4. (Bukan) Pasangan

15.1K 1K 29
                                    

Rey bersiap menghadiri pernikahan anak kolega bisnisnya di salah satu hotel ternama. Jas hitam yang membalut kemeja berwarna turquoise amat menawan di tubuhnya yang tegap, tinggi dan membuatnya semakin berkharisma. Butuh waktu cukup lama bagi Rey untuk mempersiapkan penampilanya, sehari-hari pun seperti itu karena dirinya termasuk bagian dari kaum metroseksual.

"Aku berangkat, Pa," pamit Rey seraya menghampiri Ari yang tengah membaca koran di sofa. Ari yang melihat anaknya sudah rapi di malam minggu membuat keningnya berkerut. Pasalnya, malam minggu bagi Rey adalah malam di mana ia akan mengahabiskan waktu dengan Dery atau hanya bermanja dengan Mamanya. Pantang keluar dengan amat rapi, kata Rey. Maka dari itu kejadian langka ini membuat Ari merasa curiga.

"Mau ke mana?" tanya Ari mengalihkan pandangan dari koran menuju postur anak sulungnya.

"Ada undangan, Pa." Rey menjawab sambil mengeluarkan ponsel layar sentuh dari saku celananya.

"Kirain mau apel cewek." Mendengar hal itu, Rey langsung menghela nafas kesal. Memang agenda weekend-nya tidak tersentuh oleh jangkauan kaum wanita.

"Loh, anak Mama sudah rapi, mau ke mana? Malam mingguan sama cewek ya?" tebak Ara penuh binar bahagia melihat putra kesayangannya akhirnya sadar dengan usianya. Setidaknya seusia Rey, biasanya akan mengenalkan perempuan sebagai kekasihnya kepada keluarga, menjalin hubungan atau menikah. Tapi nyatanya, tidak seorang pun perempuan yang singgah dalam hati. Entah karena Rey yang tidak peka atau dia memang tidak normal.

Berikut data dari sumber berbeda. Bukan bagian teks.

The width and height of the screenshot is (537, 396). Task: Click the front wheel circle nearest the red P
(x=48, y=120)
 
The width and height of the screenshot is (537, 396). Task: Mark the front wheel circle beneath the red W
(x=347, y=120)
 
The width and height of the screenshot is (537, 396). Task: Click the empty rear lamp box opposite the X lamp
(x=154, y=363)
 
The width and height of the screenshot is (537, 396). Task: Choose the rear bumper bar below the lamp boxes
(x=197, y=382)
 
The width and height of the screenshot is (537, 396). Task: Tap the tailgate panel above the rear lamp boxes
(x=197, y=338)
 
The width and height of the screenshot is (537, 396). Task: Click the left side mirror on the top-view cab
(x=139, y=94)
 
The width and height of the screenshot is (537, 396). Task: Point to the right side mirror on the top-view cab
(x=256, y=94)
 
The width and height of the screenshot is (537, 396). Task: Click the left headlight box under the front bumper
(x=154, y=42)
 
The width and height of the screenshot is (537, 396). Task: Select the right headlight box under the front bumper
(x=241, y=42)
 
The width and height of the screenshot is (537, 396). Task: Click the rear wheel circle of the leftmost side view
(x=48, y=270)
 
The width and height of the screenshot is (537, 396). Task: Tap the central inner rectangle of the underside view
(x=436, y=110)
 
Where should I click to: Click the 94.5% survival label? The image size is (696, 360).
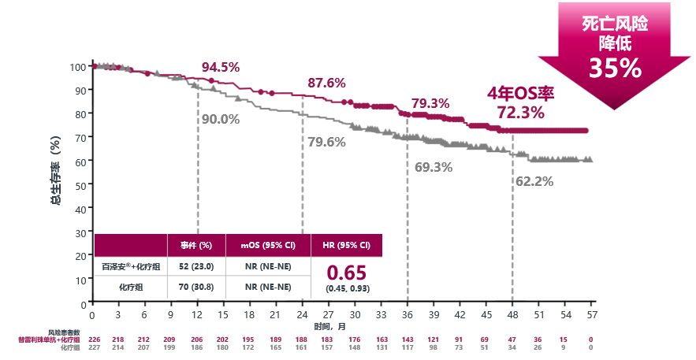[x=221, y=67]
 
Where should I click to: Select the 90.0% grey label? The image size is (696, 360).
[x=221, y=119]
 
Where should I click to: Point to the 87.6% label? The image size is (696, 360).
[x=326, y=83]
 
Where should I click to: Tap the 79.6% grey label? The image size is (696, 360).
[x=326, y=142]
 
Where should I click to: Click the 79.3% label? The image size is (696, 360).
[x=430, y=103]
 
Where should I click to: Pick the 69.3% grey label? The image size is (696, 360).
[x=434, y=167]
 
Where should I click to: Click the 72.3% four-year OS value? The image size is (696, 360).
[x=521, y=113]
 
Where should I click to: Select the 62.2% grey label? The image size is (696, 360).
[x=534, y=180]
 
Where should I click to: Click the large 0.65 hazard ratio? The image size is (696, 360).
[x=347, y=273]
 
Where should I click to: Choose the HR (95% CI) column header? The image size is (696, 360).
[x=347, y=245]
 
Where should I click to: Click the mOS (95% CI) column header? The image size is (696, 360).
[x=269, y=245]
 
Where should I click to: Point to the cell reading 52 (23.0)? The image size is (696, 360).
[x=196, y=266]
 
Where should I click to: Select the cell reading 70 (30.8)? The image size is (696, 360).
[x=196, y=287]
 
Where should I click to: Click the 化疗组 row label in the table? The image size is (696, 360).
[x=130, y=287]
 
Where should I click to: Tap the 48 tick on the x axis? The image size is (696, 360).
[x=512, y=315]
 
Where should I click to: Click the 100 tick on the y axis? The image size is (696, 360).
[x=76, y=66]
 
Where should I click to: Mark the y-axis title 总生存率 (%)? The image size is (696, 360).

"Cuma ke undangan Ma, jangan berharap akan ada agenda kekanakan malam minggu seperti harapan kalian." Ara yang awalnya gembira kini menghembuskan nafas frustasi. Dihampirinya kedua laki-laki yang tengah duduk di sofa sambil membawakan dua cangkir jahe hangat.

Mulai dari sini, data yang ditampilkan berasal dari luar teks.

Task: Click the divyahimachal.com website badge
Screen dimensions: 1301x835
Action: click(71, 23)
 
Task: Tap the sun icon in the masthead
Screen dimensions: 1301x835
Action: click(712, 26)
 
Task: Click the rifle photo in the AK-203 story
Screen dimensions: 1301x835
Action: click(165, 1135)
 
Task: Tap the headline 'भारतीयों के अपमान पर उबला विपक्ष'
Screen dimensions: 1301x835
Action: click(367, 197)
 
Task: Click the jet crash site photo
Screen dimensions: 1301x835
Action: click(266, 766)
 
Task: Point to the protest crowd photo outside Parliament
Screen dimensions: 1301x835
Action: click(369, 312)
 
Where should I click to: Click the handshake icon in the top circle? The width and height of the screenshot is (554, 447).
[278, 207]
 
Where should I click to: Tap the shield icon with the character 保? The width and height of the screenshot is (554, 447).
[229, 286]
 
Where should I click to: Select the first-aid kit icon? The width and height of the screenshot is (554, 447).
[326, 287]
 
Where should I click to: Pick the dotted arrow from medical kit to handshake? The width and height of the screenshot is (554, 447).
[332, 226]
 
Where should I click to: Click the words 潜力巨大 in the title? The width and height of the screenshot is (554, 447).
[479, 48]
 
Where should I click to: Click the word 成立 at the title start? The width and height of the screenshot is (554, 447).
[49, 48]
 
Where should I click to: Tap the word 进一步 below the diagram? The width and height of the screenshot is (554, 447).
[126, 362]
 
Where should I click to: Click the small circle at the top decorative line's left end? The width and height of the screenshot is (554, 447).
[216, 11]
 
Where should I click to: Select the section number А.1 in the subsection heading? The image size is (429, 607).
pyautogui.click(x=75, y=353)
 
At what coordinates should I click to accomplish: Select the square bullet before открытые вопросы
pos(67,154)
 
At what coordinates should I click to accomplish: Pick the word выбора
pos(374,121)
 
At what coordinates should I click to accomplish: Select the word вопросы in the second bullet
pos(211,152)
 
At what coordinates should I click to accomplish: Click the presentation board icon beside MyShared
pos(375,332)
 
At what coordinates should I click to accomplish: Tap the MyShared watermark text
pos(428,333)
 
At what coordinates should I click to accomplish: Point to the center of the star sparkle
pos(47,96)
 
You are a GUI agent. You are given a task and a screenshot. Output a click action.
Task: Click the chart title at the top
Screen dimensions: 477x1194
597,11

"Kok bikin jahe, Ma?" tanya Rey begitu kedua orang tuanya saling melempar senyum kemudian menyesap cangkir masing-masing tanpa mengindahkan keberadaan Rey yang jengah melihat kemesraan orang tuanya tanpa tahu situasi dan kondisi.

"Malem minggu, Rey. Jattah Papa nyenengin Mama kamu. Minum stamina dulu biar kuat." Rey mengernyitkan hidung mendengar jawaban mesum Ari yang melirik nakal istrinya sambil mengecup kening.

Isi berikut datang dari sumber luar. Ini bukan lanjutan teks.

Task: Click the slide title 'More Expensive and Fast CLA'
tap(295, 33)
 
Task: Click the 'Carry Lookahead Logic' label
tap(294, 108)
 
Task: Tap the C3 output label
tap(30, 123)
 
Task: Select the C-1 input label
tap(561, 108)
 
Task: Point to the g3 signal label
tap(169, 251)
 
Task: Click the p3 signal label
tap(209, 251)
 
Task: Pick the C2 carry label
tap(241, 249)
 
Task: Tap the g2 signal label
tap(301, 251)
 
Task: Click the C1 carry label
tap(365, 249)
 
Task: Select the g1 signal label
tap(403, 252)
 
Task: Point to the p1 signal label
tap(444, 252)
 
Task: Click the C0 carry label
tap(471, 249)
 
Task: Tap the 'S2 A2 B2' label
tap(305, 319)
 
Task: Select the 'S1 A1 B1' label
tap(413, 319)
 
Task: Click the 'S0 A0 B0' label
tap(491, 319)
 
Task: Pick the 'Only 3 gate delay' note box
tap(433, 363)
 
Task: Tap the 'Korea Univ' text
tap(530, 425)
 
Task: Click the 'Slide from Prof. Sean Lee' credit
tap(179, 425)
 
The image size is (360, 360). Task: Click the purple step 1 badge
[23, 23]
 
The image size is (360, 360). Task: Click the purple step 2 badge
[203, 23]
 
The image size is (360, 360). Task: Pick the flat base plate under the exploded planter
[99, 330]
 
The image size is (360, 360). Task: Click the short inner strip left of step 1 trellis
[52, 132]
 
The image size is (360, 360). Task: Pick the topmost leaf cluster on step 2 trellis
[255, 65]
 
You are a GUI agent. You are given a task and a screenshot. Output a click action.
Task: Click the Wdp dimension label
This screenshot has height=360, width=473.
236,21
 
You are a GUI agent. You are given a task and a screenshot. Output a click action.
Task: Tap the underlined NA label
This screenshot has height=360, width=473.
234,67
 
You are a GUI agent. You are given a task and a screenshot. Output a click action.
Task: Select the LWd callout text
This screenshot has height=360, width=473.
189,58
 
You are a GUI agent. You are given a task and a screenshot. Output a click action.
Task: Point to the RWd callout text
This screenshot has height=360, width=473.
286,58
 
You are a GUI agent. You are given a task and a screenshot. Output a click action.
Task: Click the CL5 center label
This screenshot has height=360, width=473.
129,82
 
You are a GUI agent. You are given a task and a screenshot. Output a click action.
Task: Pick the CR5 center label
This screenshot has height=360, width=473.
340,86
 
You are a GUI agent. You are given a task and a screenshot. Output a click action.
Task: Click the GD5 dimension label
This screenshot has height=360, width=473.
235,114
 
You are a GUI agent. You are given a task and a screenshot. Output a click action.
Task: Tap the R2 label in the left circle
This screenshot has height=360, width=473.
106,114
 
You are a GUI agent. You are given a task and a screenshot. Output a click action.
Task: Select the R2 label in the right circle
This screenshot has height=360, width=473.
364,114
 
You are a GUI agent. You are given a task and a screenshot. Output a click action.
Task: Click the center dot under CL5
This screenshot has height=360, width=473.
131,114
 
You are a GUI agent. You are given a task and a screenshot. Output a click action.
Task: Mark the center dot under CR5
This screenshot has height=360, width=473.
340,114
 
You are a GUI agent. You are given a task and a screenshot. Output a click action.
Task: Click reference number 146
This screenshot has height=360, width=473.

"Oke, stop! Jangan diteruskan sebelum aku berangkat." Rey mengangkat telapak tangannya seakan memberi instruksi melihat kelakuan orang tuanya yang semakin mirip abege labil. Kedua orang tersebut hanya terkekeh senang menggoda anaknya.

Terdengar suara bel pintu menandakan seseorang tengah datang. Dengan cekatan, Bibi setengah berlari membuka pintu. Tanpa diduga oleh kedua orang tua Rey, sesosok gadis manis dengan dres tanpa lengan warna biru tengah berjalan masuk dengan pelan.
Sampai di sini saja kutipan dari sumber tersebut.